Pictures are to be left out, and only the lines below starting at the one with "The width and" and ending at the one with "Click the Your comment input field" are to be reproduced, each exactly, both ends included.

Start of Provided data

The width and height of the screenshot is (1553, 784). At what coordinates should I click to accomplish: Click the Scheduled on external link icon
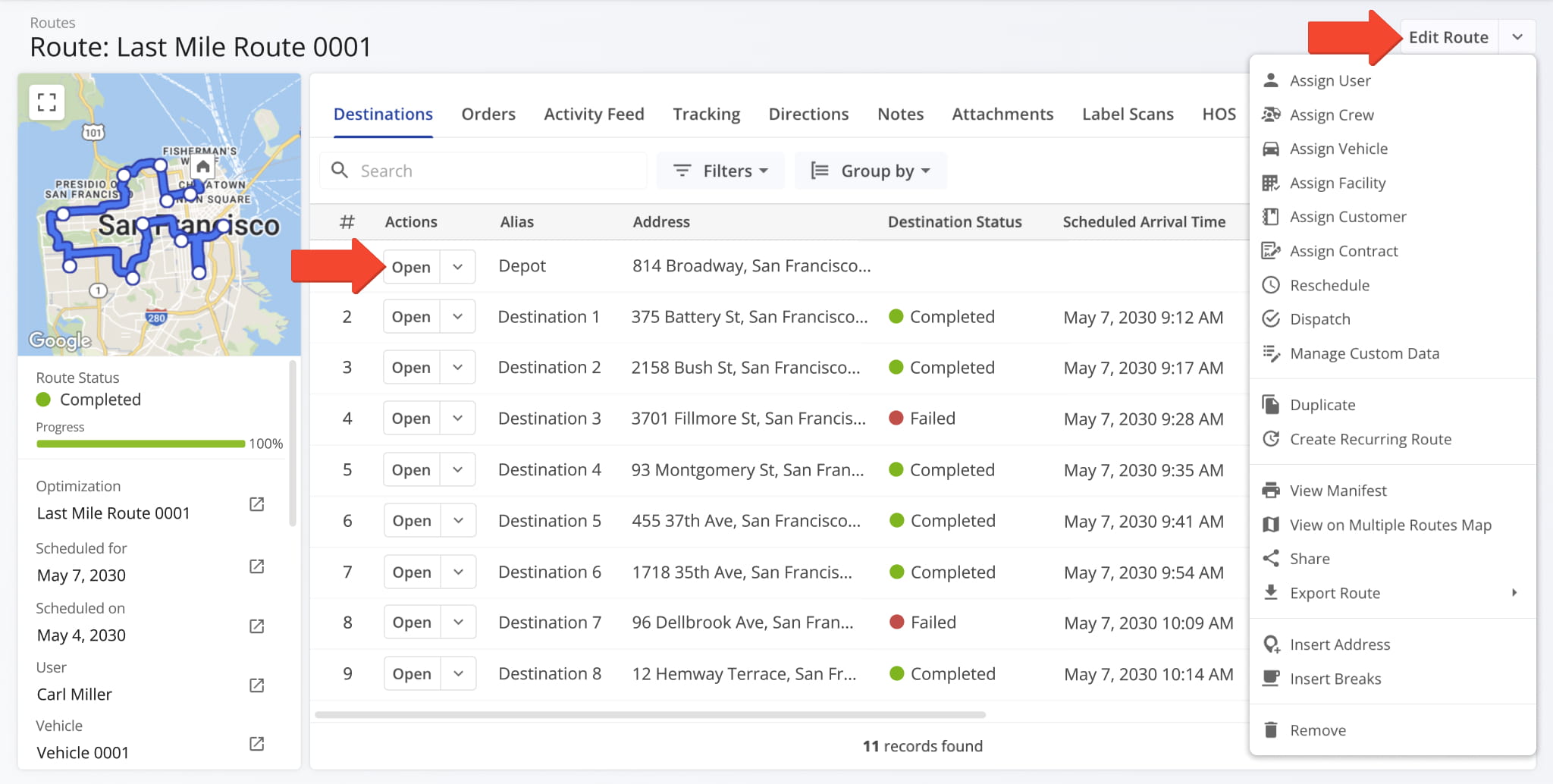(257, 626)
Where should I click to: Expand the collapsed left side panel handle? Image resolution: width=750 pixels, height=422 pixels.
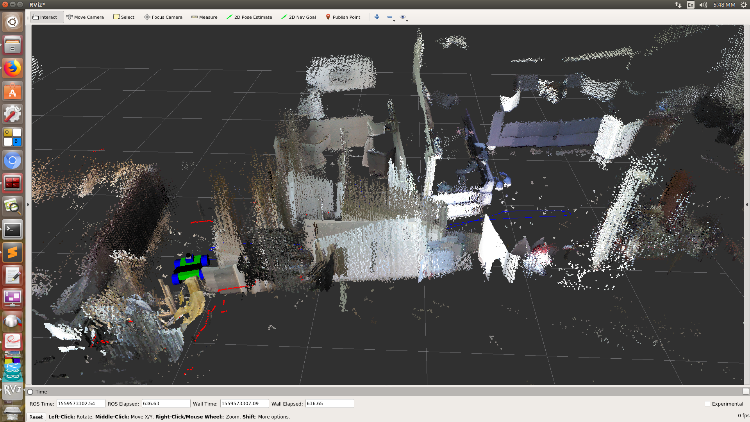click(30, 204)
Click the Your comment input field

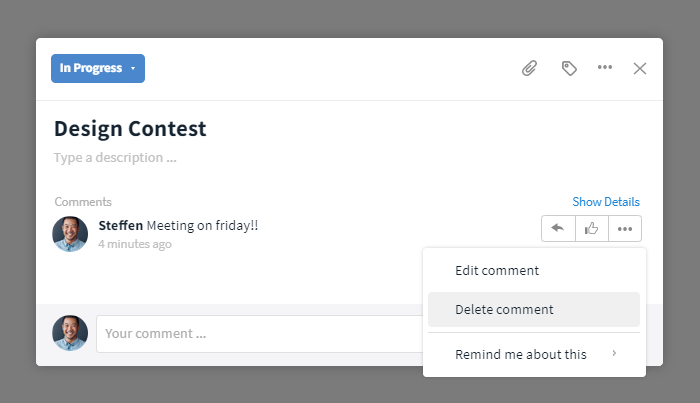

End of Provided data
Start of Provided data

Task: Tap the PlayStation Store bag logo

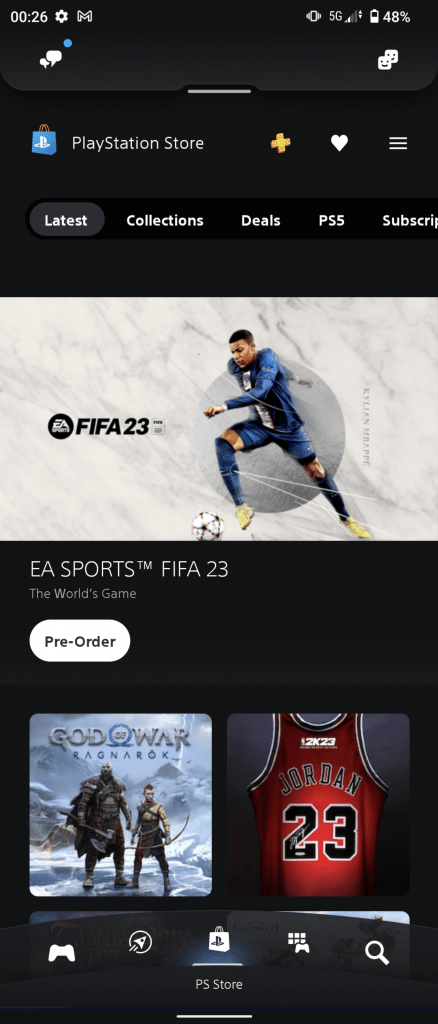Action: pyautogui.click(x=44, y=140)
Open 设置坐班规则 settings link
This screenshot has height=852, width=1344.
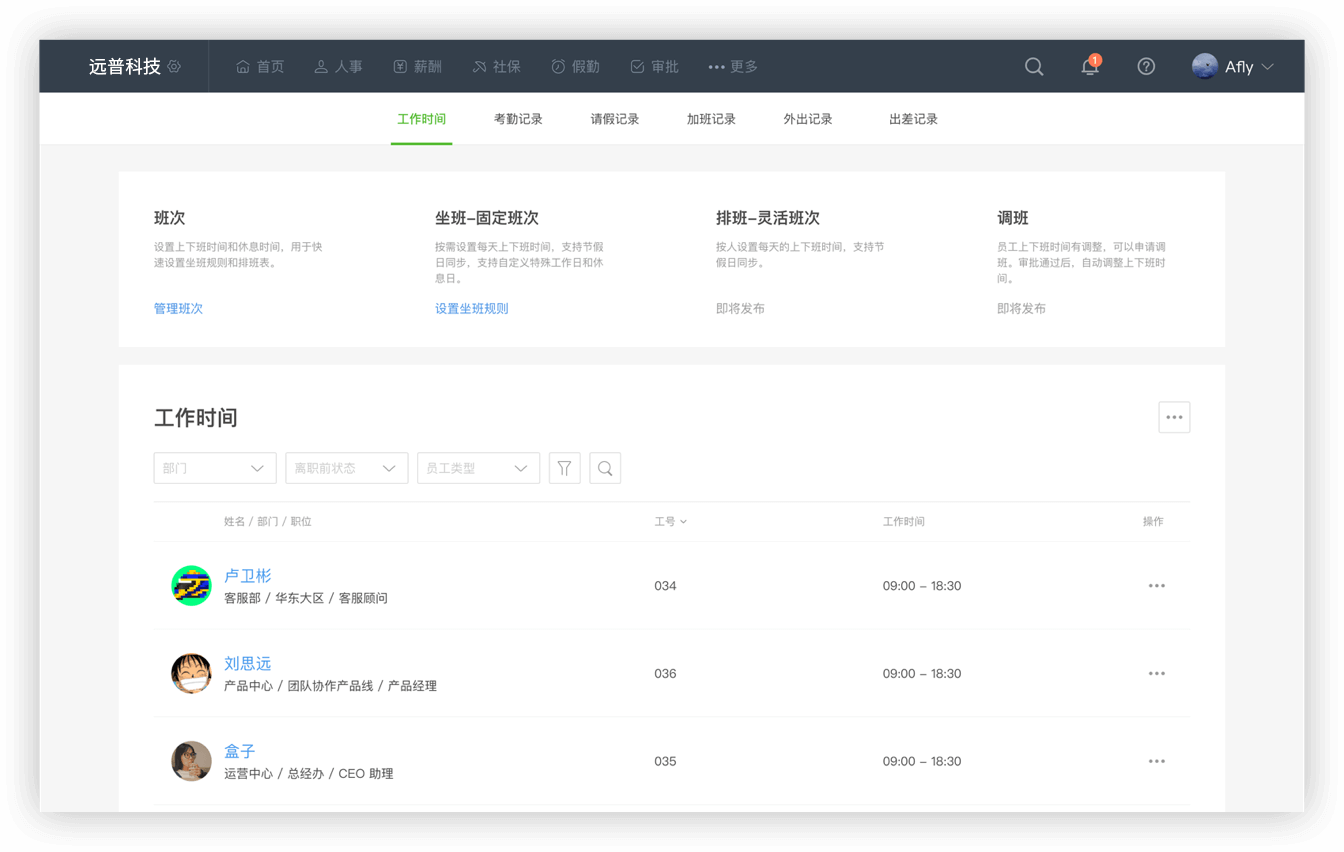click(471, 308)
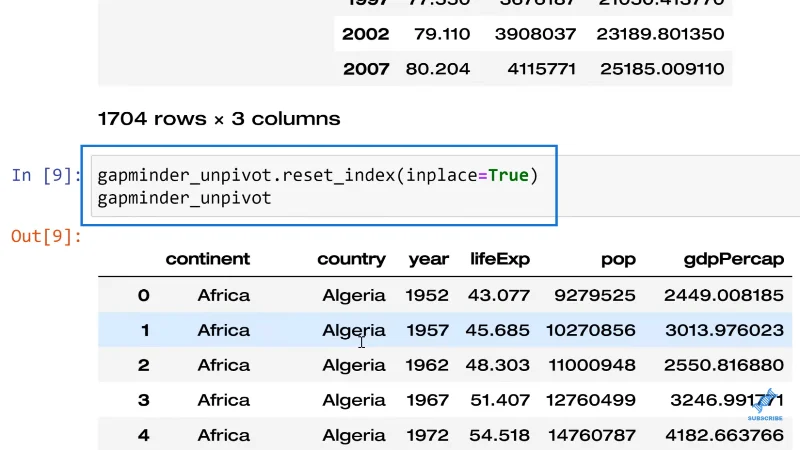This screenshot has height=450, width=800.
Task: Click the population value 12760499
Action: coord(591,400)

End of Provided data

• Answer section:
The width and height of the screenshot is (1553, 784). At what coordinates should I click to accomplish: Click the Scheduled on external link icon
(257, 626)
Where should I click to: Expand the collapsed left side panel handle? Image resolution: width=750 pixels, height=422 pixels.
click(30, 204)
Click the Your comment input field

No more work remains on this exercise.